::: ENTRIES PROVIDED

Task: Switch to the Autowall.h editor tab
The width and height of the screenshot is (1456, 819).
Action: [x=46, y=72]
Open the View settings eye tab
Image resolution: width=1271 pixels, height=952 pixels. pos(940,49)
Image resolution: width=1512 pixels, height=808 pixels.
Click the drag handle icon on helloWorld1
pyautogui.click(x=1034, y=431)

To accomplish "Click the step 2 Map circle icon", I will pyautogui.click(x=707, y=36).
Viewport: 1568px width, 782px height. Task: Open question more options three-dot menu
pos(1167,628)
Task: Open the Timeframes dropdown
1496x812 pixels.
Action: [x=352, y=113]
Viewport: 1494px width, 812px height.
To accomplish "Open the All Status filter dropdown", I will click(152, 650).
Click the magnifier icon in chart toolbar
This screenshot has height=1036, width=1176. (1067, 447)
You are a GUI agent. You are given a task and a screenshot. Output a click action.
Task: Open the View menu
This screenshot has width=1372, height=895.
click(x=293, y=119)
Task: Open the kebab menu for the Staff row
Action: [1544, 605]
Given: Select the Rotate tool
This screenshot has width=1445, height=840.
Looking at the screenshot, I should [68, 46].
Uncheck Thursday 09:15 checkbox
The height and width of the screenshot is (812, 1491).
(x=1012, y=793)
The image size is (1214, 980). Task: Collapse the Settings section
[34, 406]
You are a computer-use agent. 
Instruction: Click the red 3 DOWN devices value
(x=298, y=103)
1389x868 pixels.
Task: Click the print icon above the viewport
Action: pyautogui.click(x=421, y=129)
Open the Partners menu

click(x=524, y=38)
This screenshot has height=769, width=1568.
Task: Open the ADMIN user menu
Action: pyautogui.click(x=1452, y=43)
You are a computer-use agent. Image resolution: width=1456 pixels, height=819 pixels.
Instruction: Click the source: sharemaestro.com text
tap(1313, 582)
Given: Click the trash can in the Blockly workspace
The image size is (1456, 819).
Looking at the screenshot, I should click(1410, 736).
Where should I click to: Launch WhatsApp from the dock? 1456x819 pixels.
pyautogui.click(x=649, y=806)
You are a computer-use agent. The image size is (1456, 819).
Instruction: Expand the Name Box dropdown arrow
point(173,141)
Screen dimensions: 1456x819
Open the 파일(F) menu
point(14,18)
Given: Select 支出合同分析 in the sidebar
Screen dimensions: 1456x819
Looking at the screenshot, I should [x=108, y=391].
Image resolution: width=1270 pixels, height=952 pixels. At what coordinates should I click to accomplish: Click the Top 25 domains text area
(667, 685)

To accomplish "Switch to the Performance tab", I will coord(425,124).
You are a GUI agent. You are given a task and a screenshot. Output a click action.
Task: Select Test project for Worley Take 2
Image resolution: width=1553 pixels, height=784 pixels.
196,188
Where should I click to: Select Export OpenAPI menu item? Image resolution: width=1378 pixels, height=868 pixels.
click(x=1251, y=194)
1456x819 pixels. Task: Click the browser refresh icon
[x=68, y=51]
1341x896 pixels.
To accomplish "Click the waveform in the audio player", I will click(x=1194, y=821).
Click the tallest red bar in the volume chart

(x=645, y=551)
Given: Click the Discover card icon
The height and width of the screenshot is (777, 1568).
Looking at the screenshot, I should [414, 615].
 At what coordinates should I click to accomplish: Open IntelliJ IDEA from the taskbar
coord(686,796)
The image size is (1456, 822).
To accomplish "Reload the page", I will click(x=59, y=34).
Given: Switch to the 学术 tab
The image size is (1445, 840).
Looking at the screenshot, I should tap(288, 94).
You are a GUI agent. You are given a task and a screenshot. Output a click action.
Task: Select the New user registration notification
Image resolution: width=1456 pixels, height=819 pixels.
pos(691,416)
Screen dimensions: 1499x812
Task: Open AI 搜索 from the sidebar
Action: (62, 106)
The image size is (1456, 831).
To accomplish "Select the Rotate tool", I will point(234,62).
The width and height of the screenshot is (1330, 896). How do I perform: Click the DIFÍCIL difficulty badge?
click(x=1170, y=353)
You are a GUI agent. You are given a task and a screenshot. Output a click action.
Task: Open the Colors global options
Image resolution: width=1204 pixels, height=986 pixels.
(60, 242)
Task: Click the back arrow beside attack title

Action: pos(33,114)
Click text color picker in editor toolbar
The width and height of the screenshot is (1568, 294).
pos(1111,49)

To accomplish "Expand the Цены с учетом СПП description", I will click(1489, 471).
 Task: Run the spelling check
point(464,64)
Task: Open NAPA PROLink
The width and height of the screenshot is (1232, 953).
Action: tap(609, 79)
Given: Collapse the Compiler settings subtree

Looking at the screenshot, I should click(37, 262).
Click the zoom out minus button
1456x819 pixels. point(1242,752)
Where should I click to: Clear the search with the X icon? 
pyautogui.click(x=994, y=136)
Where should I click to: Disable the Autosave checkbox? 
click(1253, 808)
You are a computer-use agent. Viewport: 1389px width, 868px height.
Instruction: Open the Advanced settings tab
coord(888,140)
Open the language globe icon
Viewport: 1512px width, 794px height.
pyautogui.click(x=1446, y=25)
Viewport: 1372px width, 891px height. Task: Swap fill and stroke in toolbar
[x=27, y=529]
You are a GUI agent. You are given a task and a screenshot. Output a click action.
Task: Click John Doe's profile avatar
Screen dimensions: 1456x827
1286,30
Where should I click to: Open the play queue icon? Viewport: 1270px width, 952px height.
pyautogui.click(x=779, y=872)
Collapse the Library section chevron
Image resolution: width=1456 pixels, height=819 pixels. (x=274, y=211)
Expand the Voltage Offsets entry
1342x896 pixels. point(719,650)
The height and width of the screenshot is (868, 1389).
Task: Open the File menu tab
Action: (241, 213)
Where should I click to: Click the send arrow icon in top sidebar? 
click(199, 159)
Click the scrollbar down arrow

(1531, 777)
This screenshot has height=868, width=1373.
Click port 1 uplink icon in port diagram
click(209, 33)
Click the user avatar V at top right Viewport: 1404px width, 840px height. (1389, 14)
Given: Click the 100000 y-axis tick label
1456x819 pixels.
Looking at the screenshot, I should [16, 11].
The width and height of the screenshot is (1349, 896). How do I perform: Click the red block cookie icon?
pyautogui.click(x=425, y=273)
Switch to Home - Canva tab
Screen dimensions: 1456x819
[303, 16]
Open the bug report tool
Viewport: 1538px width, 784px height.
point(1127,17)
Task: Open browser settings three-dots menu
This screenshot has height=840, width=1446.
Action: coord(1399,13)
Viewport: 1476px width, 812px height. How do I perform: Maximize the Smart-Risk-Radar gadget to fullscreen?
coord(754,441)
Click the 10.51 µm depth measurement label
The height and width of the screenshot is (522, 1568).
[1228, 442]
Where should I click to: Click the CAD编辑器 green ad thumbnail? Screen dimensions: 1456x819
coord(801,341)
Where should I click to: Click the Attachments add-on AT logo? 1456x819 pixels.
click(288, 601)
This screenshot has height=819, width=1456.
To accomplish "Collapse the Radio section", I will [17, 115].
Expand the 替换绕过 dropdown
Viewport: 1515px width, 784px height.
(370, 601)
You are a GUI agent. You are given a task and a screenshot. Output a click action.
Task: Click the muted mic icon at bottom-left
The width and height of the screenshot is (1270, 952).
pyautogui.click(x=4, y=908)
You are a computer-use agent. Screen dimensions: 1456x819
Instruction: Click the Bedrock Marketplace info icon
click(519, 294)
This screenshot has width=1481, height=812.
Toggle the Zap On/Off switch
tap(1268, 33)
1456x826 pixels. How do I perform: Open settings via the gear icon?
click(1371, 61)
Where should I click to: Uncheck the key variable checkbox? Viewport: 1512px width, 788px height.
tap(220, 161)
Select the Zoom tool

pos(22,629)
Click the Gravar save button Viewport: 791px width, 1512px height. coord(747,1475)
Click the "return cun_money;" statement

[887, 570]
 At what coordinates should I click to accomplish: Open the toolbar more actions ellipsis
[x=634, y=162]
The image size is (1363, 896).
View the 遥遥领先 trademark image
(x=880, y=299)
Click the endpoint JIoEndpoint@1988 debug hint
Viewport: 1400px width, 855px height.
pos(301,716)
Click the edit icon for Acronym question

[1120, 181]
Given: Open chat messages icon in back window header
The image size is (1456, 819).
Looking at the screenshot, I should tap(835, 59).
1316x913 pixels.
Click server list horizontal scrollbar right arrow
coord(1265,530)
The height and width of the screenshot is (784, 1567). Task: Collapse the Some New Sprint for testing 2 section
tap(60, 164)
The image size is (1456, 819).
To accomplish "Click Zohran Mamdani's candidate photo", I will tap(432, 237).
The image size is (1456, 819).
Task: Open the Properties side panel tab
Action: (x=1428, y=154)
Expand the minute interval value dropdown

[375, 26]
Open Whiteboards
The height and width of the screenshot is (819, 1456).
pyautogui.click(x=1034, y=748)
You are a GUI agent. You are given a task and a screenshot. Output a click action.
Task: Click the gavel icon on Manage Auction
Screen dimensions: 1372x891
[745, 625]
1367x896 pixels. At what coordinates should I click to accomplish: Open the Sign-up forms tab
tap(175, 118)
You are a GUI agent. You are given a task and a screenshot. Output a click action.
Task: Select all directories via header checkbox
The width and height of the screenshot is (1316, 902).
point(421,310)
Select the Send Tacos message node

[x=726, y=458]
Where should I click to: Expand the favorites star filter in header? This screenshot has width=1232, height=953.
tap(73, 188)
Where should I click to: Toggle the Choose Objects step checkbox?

::::::

TASK DIRECTIONS – From the listing above, return the lines starting at the one with "Given: Click the 100000 y-axis tick label" and ending at the one with "Task: Open browser settings three-dots menu", both kept, exactly as they appear and nothing more.

ANSWER BELOW –
Given: Click the 100000 y-axis tick label
1456x819 pixels.
Looking at the screenshot, I should [16, 11].
The width and height of the screenshot is (1349, 896). How do I perform: Click the red block cookie icon?
pyautogui.click(x=425, y=273)
Switch to Home - Canva tab
Screen dimensions: 1456x819
[303, 16]
Open the bug report tool
Viewport: 1538px width, 784px height.
point(1127,17)
Task: Open browser settings three-dots menu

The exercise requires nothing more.